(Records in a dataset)

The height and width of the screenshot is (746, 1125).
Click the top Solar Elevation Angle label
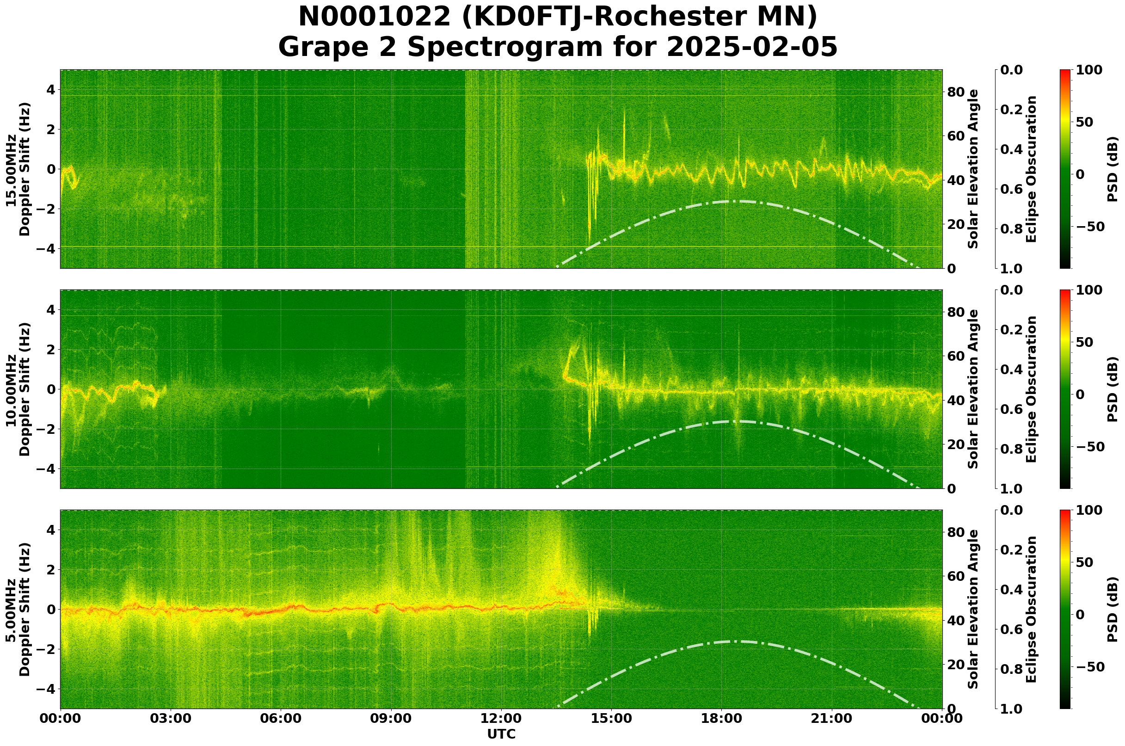(x=973, y=169)
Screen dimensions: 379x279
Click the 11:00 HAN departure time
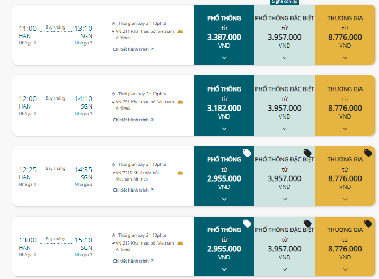[x=28, y=29]
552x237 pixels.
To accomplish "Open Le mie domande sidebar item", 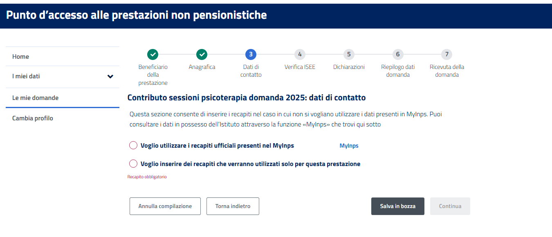I will 35,98.
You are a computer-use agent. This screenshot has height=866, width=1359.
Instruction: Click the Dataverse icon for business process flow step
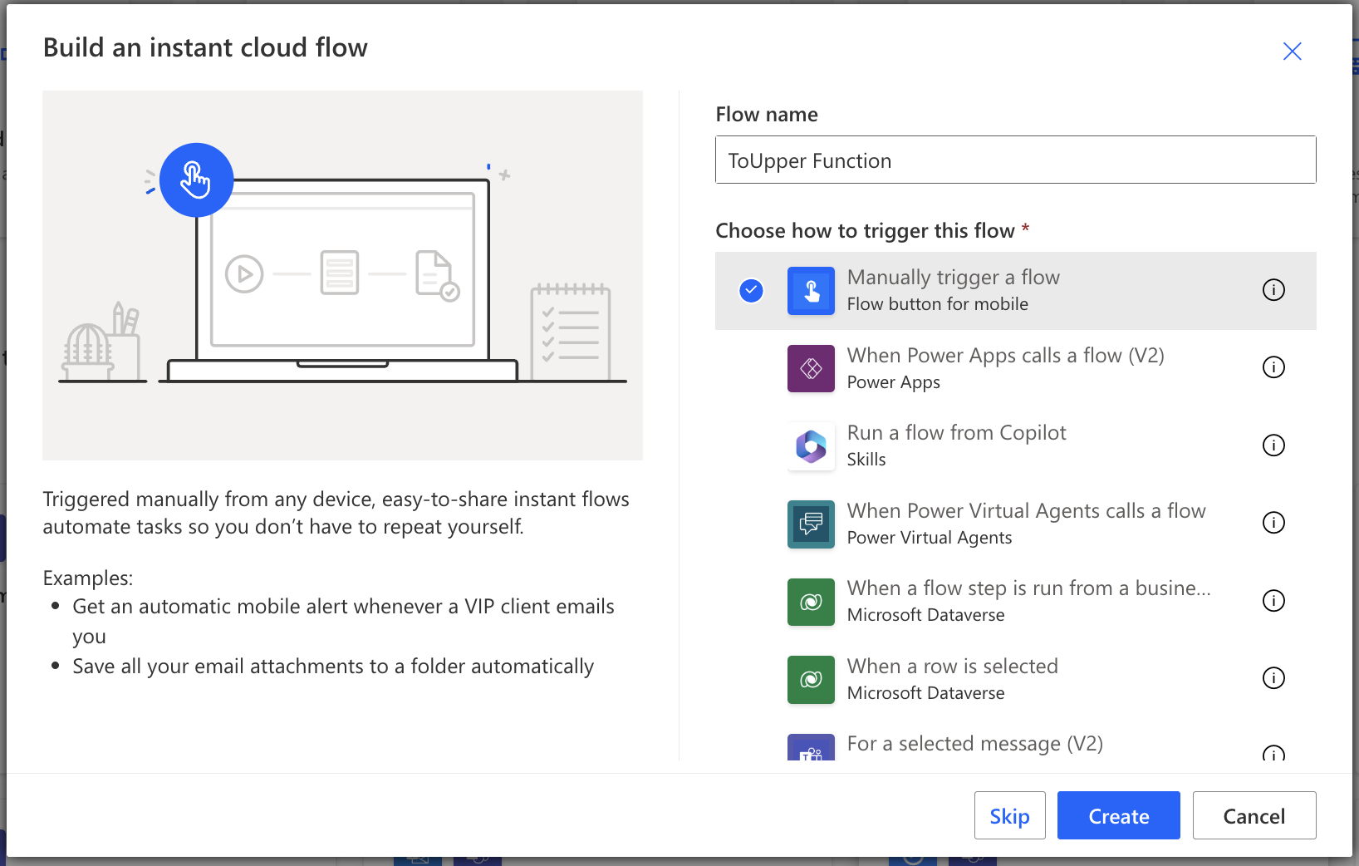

▶ [Directions for this task]
Reproduce the lines of the material verbatim, starting at the line that contains "You are a computer-use" and ending at the end of the material. Leave the pictures out of your answer.

▶ [Correct result]
You are a computer-use agent. This screenshot has height=866, width=1359.
Instruction: Click the Dataverse icon for business process flow step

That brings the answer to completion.